*GIVEN PROBLEM:* Reproduce every one of the following entries, line for line, with no changes.

*MATERIAL PROVIDED:*
_ _ _ _ _ _ _
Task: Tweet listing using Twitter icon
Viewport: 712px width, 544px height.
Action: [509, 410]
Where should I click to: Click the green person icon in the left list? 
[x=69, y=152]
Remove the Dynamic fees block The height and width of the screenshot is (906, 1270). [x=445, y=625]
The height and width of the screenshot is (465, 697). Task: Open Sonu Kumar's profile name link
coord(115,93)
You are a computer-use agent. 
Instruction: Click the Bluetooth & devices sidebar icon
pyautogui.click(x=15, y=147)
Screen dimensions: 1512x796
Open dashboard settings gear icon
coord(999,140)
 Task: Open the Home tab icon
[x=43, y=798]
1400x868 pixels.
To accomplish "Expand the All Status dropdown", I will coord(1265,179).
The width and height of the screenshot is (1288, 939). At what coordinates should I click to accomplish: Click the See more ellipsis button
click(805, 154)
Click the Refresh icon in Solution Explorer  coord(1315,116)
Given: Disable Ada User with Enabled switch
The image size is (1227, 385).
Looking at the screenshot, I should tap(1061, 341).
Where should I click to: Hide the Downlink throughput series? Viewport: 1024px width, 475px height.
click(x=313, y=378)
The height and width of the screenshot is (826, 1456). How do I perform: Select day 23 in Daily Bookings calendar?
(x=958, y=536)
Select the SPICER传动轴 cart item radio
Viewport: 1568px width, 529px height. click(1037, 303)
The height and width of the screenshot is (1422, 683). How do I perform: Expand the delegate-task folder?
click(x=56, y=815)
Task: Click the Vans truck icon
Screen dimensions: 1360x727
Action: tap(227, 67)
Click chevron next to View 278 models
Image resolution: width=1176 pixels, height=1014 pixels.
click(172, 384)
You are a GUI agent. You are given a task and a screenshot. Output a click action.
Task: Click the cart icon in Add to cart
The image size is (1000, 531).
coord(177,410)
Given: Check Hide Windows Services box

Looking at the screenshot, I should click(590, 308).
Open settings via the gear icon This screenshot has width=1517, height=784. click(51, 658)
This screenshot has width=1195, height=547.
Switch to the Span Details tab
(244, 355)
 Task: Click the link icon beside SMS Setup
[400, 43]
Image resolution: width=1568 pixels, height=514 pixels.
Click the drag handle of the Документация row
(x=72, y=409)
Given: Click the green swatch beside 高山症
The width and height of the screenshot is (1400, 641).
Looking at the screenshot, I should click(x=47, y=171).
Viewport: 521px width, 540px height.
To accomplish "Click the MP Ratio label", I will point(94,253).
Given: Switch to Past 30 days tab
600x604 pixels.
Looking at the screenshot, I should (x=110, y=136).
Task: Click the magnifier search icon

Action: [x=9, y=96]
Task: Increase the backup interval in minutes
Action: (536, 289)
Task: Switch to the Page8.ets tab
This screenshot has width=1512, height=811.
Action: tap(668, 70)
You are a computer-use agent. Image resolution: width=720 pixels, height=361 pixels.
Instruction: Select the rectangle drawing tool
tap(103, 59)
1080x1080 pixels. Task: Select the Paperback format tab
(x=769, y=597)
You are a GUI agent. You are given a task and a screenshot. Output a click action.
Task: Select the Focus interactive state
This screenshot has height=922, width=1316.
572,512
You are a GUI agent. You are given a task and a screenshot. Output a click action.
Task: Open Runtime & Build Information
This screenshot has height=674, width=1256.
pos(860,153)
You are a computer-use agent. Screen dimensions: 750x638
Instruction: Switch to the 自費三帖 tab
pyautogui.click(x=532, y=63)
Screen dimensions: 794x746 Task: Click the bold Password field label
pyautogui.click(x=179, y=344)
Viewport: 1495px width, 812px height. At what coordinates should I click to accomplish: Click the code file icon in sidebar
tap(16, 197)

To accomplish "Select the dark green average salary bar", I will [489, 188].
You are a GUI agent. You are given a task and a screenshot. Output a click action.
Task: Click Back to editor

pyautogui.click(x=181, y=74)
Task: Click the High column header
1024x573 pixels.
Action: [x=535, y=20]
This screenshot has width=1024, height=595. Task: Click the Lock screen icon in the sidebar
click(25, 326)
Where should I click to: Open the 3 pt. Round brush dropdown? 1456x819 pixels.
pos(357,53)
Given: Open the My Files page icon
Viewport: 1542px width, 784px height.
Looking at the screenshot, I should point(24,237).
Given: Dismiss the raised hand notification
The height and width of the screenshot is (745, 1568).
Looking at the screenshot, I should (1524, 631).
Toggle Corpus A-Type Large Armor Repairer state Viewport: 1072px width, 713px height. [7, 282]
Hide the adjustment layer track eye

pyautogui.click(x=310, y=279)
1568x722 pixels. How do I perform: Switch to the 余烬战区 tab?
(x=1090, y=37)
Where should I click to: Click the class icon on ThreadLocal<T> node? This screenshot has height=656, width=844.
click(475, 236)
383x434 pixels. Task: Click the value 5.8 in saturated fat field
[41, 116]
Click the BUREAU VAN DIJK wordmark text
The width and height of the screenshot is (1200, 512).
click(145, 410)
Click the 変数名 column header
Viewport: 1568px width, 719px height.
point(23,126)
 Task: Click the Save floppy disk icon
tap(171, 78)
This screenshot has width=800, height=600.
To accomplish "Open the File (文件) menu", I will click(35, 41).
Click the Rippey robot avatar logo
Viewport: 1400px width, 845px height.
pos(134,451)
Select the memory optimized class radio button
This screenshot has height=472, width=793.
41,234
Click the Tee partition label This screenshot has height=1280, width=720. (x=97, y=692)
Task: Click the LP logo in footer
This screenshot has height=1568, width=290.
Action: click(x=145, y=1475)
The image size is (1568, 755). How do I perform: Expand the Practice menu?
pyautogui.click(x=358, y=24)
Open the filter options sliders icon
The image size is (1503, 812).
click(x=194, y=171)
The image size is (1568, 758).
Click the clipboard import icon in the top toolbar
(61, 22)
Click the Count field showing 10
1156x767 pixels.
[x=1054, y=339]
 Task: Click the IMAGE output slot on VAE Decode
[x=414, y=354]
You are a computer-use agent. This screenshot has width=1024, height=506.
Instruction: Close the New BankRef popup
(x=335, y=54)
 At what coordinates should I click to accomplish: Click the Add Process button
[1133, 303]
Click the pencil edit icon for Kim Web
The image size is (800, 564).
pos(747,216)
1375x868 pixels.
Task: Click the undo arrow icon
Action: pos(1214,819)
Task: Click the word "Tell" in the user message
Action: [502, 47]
_ _ _ _ _ _ _
*RESPONSE TO THE TASK:*
Task: Tweet listing using Twitter icon
Viewport: 712px width, 544px height.
Action: [509, 410]
Where should I click to: Click the green person icon in the left list? 
[x=69, y=152]
Remove the Dynamic fees block The height and width of the screenshot is (906, 1270). [x=445, y=625]
The height and width of the screenshot is (465, 697). Task: Open Sonu Kumar's profile name link
coord(115,93)
You are a computer-use agent. 
Instruction: Click the Bluetooth & devices sidebar icon
pyautogui.click(x=15, y=147)
Screen dimensions: 1512x796
Open dashboard settings gear icon
coord(999,140)
 Task: Open the Home tab icon
[x=43, y=798]
1400x868 pixels.
To accomplish "Expand the All Status dropdown", I will coord(1265,179).
The width and height of the screenshot is (1288, 939). At what coordinates should I click to accomplish: Click the See more ellipsis button
click(805, 154)
Click the Refresh icon in Solution Explorer  coord(1315,116)
Given: Disable Ada User with Enabled switch
The image size is (1227, 385).
Looking at the screenshot, I should tap(1061, 341).
Where should I click to: Hide the Downlink throughput series? Viewport: 1024px width, 475px height.
click(x=313, y=378)
The height and width of the screenshot is (826, 1456). How do I perform: Select day 23 in Daily Bookings calendar?
(x=958, y=536)
Select the SPICER传动轴 cart item radio
Viewport: 1568px width, 529px height. click(1037, 303)
The height and width of the screenshot is (1422, 683). How do I perform: Expand the delegate-task folder?
click(x=56, y=815)
Task: Click the Vans truck icon
Screen dimensions: 1360x727
Action: tap(227, 67)
Click chevron next to View 278 models
Image resolution: width=1176 pixels, height=1014 pixels.
click(172, 384)
You are a GUI agent. You are given a task and a screenshot. Output a click action.
Task: Click the cart icon in Add to cart
The image size is (1000, 531).
coord(177,410)
Given: Check Hide Windows Services box

Looking at the screenshot, I should click(590, 308).
Open settings via the gear icon This screenshot has width=1517, height=784. click(51, 658)
This screenshot has width=1195, height=547.
Switch to the Span Details tab
(244, 355)
 Task: Click the link icon beside SMS Setup
[400, 43]
Image resolution: width=1568 pixels, height=514 pixels.
Click the drag handle of the Документация row
(x=72, y=409)
Given: Click the green swatch beside 高山症
The width and height of the screenshot is (1400, 641).
Looking at the screenshot, I should click(x=47, y=171).
Viewport: 521px width, 540px height.
To accomplish "Click the MP Ratio label", I will point(94,253).
Given: Switch to Past 30 days tab
600x604 pixels.
Looking at the screenshot, I should (x=110, y=136).
Task: Click the magnifier search icon

Action: [x=9, y=96]
Task: Increase the backup interval in minutes
Action: (536, 289)
Task: Switch to the Page8.ets tab
This screenshot has width=1512, height=811.
Action: tap(668, 70)
You are a computer-use agent. Image resolution: width=720 pixels, height=361 pixels.
Instruction: Select the rectangle drawing tool
tap(103, 59)
1080x1080 pixels. Task: Select the Paperback format tab
(x=769, y=597)
You are a GUI agent. You are given a task and a screenshot. Output a click action.
Task: Select the Focus interactive state
This screenshot has height=922, width=1316.
572,512
You are a GUI agent. You are given a task and a screenshot. Output a click action.
Task: Open Runtime & Build Information
This screenshot has height=674, width=1256.
pos(860,153)
You are a computer-use agent. Screen dimensions: 750x638
Instruction: Switch to the 自費三帖 tab
pyautogui.click(x=532, y=63)
Screen dimensions: 794x746 Task: Click the bold Password field label
pyautogui.click(x=179, y=344)
Viewport: 1495px width, 812px height. At what coordinates should I click to accomplish: Click the code file icon in sidebar
tap(16, 197)

To accomplish "Select the dark green average salary bar", I will [489, 188].
You are a GUI agent. You are given a task and a screenshot. Output a click action.
Task: Click Back to editor

pyautogui.click(x=181, y=74)
Task: Click the High column header
1024x573 pixels.
Action: [x=535, y=20]
This screenshot has width=1024, height=595. Task: Click the Lock screen icon in the sidebar
click(25, 326)
Where should I click to: Open the 3 pt. Round brush dropdown? 1456x819 pixels.
pos(357,53)
Given: Open the My Files page icon
Viewport: 1542px width, 784px height.
Looking at the screenshot, I should point(24,237).
Given: Dismiss the raised hand notification
The height and width of the screenshot is (745, 1568).
Looking at the screenshot, I should (1524, 631).
Toggle Corpus A-Type Large Armor Repairer state Viewport: 1072px width, 713px height. [7, 282]
Hide the adjustment layer track eye

pyautogui.click(x=310, y=279)
1568x722 pixels. How do I perform: Switch to the 余烬战区 tab?
(x=1090, y=37)
Where should I click to: Click the class icon on ThreadLocal<T> node? This screenshot has height=656, width=844.
click(475, 236)
383x434 pixels. Task: Click the value 5.8 in saturated fat field
[41, 116]
Click the BUREAU VAN DIJK wordmark text
The width and height of the screenshot is (1200, 512).
click(145, 410)
Click the 変数名 column header
Viewport: 1568px width, 719px height.
point(23,126)
 Task: Click the Save floppy disk icon
tap(171, 78)
This screenshot has width=800, height=600.
To accomplish "Open the File (文件) menu", I will click(35, 41).
Click the Rippey robot avatar logo
Viewport: 1400px width, 845px height.
pos(134,451)
Select the memory optimized class radio button
This screenshot has height=472, width=793.
41,234
Click the Tee partition label This screenshot has height=1280, width=720. (x=97, y=692)
Task: Click the LP logo in footer
This screenshot has height=1568, width=290.
Action: click(x=145, y=1475)
The image size is (1568, 755). How do I perform: Expand the Practice menu?
pyautogui.click(x=358, y=24)
Open the filter options sliders icon
The image size is (1503, 812).
click(x=194, y=171)
The image size is (1568, 758).
Click the clipboard import icon in the top toolbar
(61, 22)
Click the Count field showing 10
1156x767 pixels.
[x=1054, y=339]
 Task: Click the IMAGE output slot on VAE Decode
[x=414, y=354]
You are a computer-use agent. This screenshot has width=1024, height=506.
Instruction: Close the New BankRef popup
(x=335, y=54)
 At what coordinates should I click to accomplish: Click the Add Process button
[1133, 303]
Click the pencil edit icon for Kim Web
The image size is (800, 564).
pos(747,216)
1375x868 pixels.
Task: Click the undo arrow icon
Action: pos(1214,819)
Task: Click the word "Tell" in the user message
Action: [502, 47]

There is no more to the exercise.